Loans to students taking higher technical training should “reflect or begin to compete” with those offered to university students to address the “imbalance” between further and higher education funding, a conference has heard.
This is the view of Nick Boles, the minister of state for skills, who made the comment at the Association of Colleges’ annual conference.
Mr Boles was responding to a question from Andy Forbes, principal of the College of Haringey, Enfield and North East London, who asked if he sympathised with the sector about funding discrepancies – in light of the fact that further education was looking to take the lead on higher technical and professional education – and whether he thought this “imbalance” would have to be addressed.
The minister replied that because students were still applying to university despite the introduction of £9,000 tuition fees – which he called one of the “great successes of the tuition fee reform” – he would be hoping to see a move towards “parity” in the loans offered to those students who did not want to go down the three- or four-year residential degree route.
He added that it was something about which he would be appealing to the Treasury.
“What I think we need to do is ensure that the position on loans that fund higher-level courses for people who don’t want to go to university but do want to get that higher technical training, as closely as possible reflects or begins to compete with the offer of student loans for university students,” he said. “I hope that’s something the chancellor will be addressing, to an extent, in the spending review.
“I don’t want to hold that prospect that we’re going to have complete parity immediately, but at least on the loans side, if we can get closer to parity that may begin to make a difference.”

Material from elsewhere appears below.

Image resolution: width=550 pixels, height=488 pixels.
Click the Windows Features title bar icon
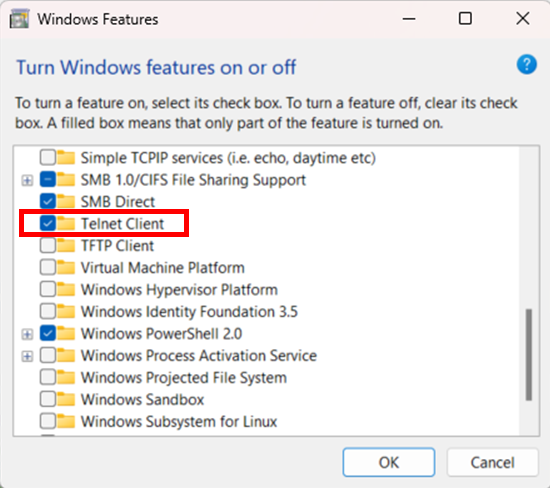(19, 19)
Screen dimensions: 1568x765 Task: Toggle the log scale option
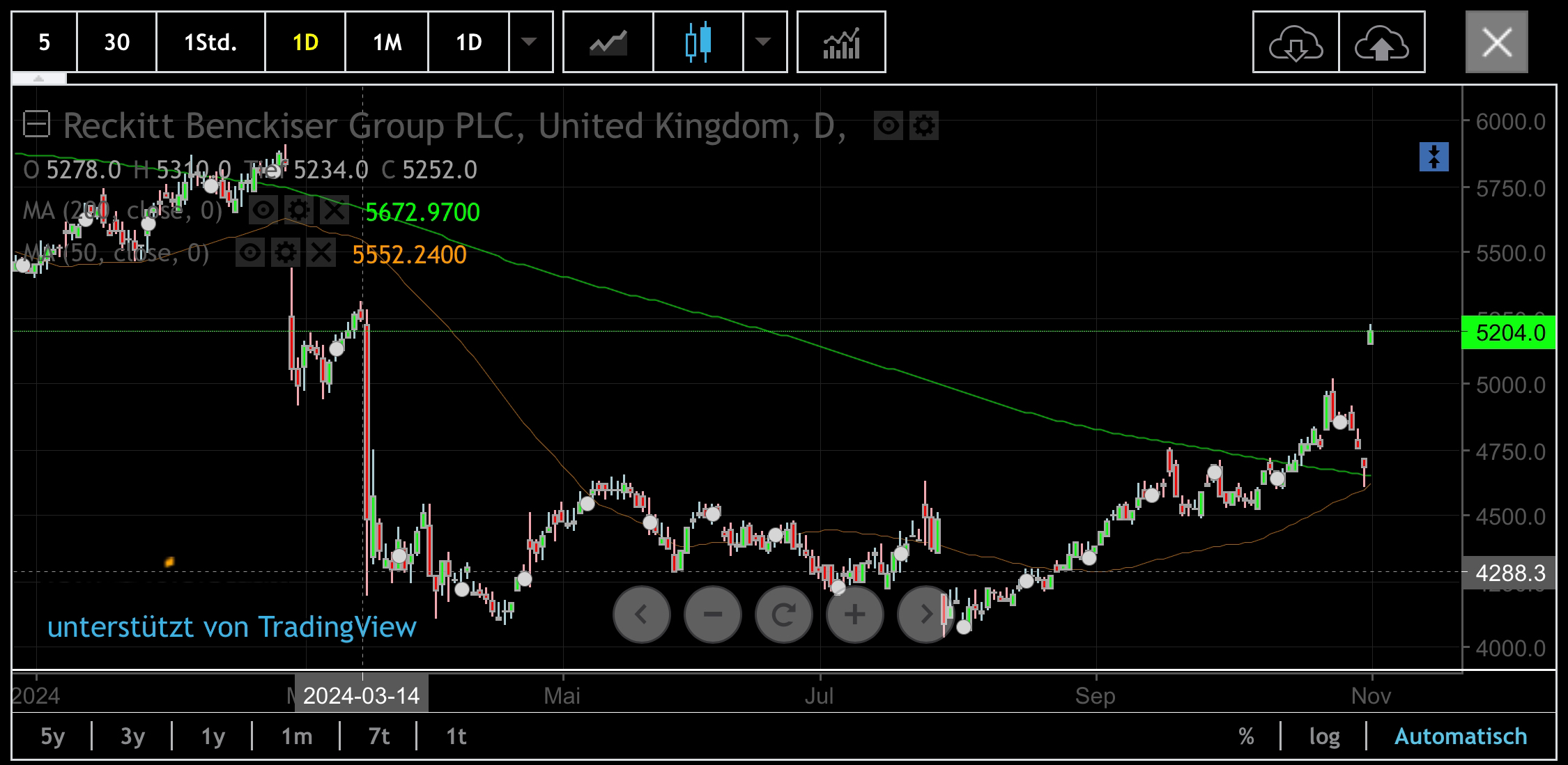pos(1324,736)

Speaking earlier in the conference, Baroness Wolf of Dulwich, professor of public sector management at King’s College London and author of the report Heading for the Precipice: Can Further and Higher Education Funding Policies Be Sustained?, said that our system of providing tertiary education was an example of “English exceptionalism” and was an “extremely unusual pattern” in comparison with other countries.
“One-size-only tertiary provision is extremely unusual,” she said. “We have universities, universities, universities.
“And what’s really extraordinary about this country is that we now have huge levels of participation which show every sign of going further up, especially with recent HE policy, and yet that they’re all institutions which are, in structural terms, the same.
“[Besides] the tiny exception of those doing HE in FE, basically everybody is in a standard university which offers all levels of qualification and which is funded on a comparable level. We are trying to do this with a single and very expensive model in institutions which all have exactly the same calls on public subsidy.”